Le consensus, cette digue sénégalaise qu’il ne faut pas rompre (Par Aly Saleh)
Alors que l’Assemblée nationale s’apprête à réécrire près de trente articles de la Constitution, le Sénégal fait face à son éternel démon : la tentation du passage en force institutionnel. Face à la légitimité froide des chiffres parlementaires, le pouvoir actuel doit se rappeler que la Loi fondamentale n’est pas un outil de gouvernance unilatéral, mais le miroir d’un vouloir-vivre commun. Pour éviter la fracture, l’heure n’est plus au décompte des voix, mais à la recherche urgente d’un pacte national inclusif.
Toucher à la Constitution n’est jamais un acte anodin. En modifier vingt-neuf articles d’un seul coup de boutoir législatif relève de la chirurgie lourde sur le corps de la République. À quelques heures de l’examen de cette réforme majeure en séance plénière, une certitude s’impose : la légalité d’une procédure ne garantit pas automatiquement sa légitimité sociale.
Certes, l’Assemblée nationale dispose de la compétence juridique pour légiférer. Les députés, portés par le suffrage universel, incarnent une part de la volonté populaire. Mais la Constitution n’est pas une loi ordinaire. Elle est le texte sacré qui fixe les règles du jeu, le traité de paix qui lie les citoyens entre eux et face à l’État.
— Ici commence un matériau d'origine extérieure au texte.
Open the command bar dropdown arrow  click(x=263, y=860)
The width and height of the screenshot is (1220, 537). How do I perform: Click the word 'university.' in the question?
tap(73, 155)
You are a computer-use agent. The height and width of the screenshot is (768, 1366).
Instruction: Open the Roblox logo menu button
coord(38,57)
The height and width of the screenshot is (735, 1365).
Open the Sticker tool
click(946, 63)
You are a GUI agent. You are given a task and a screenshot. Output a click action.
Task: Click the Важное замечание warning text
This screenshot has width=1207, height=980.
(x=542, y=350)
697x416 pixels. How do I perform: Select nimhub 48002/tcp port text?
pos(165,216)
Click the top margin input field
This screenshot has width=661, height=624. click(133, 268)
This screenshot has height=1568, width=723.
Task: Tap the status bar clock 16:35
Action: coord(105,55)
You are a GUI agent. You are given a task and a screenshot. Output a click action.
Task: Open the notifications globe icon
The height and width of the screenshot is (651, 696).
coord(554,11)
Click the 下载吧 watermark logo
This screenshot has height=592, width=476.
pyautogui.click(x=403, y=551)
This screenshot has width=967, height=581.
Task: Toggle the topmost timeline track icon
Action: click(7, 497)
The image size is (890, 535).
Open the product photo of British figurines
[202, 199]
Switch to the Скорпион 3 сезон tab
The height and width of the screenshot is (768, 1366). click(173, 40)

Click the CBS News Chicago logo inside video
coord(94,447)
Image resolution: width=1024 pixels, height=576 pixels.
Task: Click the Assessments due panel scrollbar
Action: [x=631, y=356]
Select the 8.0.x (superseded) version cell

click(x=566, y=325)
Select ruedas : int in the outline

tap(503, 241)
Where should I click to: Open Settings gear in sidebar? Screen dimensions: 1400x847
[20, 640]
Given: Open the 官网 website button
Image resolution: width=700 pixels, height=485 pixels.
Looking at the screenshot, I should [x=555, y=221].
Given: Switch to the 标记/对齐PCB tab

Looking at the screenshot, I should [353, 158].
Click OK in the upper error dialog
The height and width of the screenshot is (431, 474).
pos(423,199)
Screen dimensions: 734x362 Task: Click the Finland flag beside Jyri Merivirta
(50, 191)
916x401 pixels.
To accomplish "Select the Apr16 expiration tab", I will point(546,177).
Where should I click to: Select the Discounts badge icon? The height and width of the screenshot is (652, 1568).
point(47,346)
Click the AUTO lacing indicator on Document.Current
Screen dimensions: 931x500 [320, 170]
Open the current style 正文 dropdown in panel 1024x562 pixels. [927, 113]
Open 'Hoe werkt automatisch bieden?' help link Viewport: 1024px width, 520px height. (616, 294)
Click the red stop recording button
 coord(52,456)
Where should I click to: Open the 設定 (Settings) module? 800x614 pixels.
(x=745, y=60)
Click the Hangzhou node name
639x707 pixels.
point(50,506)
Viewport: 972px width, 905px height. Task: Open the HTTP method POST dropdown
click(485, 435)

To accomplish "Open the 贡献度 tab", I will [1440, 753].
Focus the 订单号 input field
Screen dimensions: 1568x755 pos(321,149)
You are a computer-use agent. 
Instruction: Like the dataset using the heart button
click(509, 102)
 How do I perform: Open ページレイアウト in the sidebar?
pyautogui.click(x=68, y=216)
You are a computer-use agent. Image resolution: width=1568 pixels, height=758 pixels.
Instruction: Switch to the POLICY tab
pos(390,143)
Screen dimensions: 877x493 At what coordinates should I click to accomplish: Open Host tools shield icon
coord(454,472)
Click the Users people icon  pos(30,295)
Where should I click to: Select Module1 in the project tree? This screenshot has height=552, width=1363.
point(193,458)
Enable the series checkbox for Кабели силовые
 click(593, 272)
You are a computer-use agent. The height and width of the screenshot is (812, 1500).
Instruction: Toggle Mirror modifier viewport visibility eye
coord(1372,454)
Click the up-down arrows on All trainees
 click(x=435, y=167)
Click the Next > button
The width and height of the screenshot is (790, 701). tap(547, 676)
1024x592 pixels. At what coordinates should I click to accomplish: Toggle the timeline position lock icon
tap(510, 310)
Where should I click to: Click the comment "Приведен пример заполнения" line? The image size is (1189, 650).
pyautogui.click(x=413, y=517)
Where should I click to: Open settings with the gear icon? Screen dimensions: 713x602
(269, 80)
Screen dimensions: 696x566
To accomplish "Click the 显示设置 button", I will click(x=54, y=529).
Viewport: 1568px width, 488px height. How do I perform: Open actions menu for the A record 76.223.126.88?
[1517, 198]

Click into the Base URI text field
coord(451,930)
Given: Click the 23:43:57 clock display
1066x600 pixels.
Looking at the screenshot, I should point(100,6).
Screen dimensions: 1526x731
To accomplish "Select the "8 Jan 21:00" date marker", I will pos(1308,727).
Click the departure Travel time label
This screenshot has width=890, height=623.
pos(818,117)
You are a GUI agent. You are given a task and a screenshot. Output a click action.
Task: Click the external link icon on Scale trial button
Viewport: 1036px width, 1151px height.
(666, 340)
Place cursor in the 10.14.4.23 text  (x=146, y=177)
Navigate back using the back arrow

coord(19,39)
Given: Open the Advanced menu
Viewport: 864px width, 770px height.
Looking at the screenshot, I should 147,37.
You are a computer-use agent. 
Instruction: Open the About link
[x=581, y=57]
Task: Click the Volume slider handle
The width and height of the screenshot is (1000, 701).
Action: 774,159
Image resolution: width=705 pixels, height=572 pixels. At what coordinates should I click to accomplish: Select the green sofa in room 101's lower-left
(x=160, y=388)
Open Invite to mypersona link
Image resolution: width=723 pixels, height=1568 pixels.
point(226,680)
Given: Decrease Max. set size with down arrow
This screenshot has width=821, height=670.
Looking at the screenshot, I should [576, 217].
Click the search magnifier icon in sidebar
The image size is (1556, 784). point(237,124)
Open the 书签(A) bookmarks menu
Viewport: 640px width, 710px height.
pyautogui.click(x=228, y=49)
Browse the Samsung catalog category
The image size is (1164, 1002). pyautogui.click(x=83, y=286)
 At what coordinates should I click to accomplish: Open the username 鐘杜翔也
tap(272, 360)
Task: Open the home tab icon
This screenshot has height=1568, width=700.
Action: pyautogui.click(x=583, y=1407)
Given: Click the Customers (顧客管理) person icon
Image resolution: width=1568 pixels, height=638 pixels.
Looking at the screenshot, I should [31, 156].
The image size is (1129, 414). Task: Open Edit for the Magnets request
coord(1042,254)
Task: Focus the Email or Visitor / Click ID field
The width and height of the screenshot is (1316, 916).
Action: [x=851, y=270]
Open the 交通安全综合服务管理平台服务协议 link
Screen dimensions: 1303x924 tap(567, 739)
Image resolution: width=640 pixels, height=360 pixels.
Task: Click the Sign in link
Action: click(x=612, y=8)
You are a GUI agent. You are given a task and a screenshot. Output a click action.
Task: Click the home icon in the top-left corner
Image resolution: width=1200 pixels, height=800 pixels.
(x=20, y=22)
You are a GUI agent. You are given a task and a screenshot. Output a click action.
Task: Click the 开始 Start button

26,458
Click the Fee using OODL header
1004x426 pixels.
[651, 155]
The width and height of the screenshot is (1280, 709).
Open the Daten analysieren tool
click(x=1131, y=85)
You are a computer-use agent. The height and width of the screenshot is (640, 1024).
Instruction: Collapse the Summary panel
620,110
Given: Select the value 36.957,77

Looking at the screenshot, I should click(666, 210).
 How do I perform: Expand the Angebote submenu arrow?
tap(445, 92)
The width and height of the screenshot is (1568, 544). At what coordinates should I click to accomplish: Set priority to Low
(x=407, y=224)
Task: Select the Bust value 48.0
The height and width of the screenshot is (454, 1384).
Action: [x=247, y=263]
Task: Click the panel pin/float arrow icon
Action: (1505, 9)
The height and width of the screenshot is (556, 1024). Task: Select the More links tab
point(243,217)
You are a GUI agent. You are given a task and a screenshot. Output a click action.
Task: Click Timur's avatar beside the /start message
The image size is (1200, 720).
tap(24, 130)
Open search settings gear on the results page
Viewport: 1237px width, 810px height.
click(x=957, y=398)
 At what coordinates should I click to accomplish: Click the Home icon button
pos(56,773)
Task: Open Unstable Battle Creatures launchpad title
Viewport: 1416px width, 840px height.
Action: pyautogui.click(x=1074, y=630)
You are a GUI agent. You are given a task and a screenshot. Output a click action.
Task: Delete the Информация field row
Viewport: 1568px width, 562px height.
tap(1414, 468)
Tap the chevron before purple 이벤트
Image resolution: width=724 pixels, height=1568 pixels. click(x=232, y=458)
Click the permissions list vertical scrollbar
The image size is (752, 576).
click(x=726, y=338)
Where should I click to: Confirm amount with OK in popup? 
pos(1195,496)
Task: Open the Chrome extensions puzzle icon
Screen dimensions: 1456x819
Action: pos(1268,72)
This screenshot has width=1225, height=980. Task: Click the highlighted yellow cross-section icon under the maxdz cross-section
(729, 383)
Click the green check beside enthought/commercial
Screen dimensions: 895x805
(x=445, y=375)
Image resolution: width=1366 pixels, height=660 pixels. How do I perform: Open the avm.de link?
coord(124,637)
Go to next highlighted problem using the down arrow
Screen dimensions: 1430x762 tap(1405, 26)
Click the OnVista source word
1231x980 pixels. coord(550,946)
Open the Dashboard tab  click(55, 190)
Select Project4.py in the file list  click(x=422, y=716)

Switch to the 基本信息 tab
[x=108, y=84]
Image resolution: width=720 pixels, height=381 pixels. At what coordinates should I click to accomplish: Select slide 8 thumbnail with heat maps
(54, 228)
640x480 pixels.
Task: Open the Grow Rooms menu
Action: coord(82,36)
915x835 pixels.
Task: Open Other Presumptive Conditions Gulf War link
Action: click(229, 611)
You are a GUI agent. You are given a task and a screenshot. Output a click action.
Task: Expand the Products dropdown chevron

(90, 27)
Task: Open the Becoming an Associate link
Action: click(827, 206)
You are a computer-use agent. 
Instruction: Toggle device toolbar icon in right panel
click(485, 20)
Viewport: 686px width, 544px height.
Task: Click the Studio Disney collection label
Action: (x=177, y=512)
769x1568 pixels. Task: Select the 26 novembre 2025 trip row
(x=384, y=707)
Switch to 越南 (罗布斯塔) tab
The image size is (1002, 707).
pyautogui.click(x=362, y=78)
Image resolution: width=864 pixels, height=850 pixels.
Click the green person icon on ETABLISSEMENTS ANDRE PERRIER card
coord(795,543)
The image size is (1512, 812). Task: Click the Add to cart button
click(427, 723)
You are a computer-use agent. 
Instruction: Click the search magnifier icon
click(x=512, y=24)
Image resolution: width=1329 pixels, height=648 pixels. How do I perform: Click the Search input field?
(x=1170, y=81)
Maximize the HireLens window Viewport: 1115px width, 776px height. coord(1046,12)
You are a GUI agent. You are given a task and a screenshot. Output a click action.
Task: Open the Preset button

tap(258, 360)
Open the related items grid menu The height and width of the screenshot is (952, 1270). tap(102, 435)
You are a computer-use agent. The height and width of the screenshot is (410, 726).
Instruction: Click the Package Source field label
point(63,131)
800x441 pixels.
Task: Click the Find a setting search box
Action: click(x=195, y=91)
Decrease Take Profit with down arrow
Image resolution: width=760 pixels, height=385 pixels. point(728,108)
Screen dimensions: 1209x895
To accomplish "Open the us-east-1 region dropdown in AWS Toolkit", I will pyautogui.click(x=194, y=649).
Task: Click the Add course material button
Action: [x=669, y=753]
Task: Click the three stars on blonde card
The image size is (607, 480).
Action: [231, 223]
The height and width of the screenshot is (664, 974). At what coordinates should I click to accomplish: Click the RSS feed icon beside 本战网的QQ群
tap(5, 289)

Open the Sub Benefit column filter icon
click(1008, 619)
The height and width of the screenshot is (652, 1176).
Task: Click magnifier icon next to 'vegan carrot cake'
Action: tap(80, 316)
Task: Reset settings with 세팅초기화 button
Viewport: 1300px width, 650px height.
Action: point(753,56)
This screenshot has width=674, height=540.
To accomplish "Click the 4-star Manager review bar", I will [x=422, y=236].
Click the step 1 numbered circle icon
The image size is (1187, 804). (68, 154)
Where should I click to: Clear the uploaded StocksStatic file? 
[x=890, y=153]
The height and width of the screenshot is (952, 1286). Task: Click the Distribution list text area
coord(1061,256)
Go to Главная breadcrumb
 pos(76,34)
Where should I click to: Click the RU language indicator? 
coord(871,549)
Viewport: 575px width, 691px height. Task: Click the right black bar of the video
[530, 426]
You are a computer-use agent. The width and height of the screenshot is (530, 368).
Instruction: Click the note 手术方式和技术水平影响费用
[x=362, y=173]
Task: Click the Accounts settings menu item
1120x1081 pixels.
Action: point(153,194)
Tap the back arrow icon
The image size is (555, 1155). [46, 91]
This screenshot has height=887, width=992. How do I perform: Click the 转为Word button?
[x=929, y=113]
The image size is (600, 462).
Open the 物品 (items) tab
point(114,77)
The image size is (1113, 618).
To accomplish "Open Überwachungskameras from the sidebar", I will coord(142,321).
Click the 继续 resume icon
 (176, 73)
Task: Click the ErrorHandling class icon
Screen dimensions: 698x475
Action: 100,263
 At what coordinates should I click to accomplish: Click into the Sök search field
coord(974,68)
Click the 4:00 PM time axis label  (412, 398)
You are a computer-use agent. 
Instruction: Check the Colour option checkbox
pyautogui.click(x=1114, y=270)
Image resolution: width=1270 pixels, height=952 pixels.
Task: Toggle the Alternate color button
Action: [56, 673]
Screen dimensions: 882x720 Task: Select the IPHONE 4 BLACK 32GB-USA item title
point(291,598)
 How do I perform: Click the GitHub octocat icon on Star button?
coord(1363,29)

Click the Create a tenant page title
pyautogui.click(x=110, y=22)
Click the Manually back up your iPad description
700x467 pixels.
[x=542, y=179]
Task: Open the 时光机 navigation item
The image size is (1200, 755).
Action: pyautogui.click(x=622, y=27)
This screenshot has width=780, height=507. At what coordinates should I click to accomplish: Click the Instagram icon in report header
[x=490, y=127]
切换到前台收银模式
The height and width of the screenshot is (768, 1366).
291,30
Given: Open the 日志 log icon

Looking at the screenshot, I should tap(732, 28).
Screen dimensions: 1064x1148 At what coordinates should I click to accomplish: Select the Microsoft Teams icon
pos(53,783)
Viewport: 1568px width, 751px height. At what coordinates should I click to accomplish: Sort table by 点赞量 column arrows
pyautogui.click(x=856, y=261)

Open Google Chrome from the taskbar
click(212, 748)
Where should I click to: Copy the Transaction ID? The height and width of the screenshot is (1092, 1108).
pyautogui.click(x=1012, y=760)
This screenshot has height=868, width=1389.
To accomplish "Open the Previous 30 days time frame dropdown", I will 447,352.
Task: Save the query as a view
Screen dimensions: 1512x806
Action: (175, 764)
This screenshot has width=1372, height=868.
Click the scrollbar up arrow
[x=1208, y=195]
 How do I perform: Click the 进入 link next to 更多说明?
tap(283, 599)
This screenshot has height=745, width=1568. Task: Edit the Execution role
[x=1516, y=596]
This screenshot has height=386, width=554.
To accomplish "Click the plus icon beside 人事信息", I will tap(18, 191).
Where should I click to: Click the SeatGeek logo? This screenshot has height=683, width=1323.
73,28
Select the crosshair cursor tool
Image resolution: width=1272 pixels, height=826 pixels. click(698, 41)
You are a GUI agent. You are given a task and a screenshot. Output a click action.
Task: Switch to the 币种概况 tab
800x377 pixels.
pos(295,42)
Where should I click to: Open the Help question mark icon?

Modifier un tel édifice sans un consensus transpartisan et une consultation élargie de la société civile, c’est fragiliser les fondations mêmes de notre modèle démocratique.
Les alertes lancées par les figures de la société civile, à l’image d’Alioune Tine, ne sont pas de simples postures d’opposants. Elles expriment une profonde sagesse politique apprise au fil de nos crises passées. Le Sénégal a survécu à toutes les tempêtes politiques de la sous-région grâce à une arme secrète : sa tradition de concertation. Qu’elle passe par les régulateurs sociaux, les chefs religieux ou les tables rondes politiques, cette culture du compromis a toujours été notre meilleure assurance-vie.
Pendant ce temps, la rue observe ce théâtre institutionnel avec un détachement teinté d’amertume. Pour le citoyen lambda, le panier de la ménagère, l’emploi des jeunes et l’accès aux services de base restent les seules vraies urgences. Déconnecter l’agenda des réformes juridiques des réalités économiques du peuple est une erreur stratégique majeure.
Gouverner, ce n’est pas seulement imposer la loi de la majorité. C’est savoir suspendre le temps législatif lorsque l’unité nationale est en jeu. Le pouvoir honorerait la démocratie sénégalaise en acceptant de faire une pause pour engager un dialogue national inclusif. Faire primer le consensus sur la force mécanique du vote n’est pas un aveu de faiblesse. C’est l’apanage des grands États.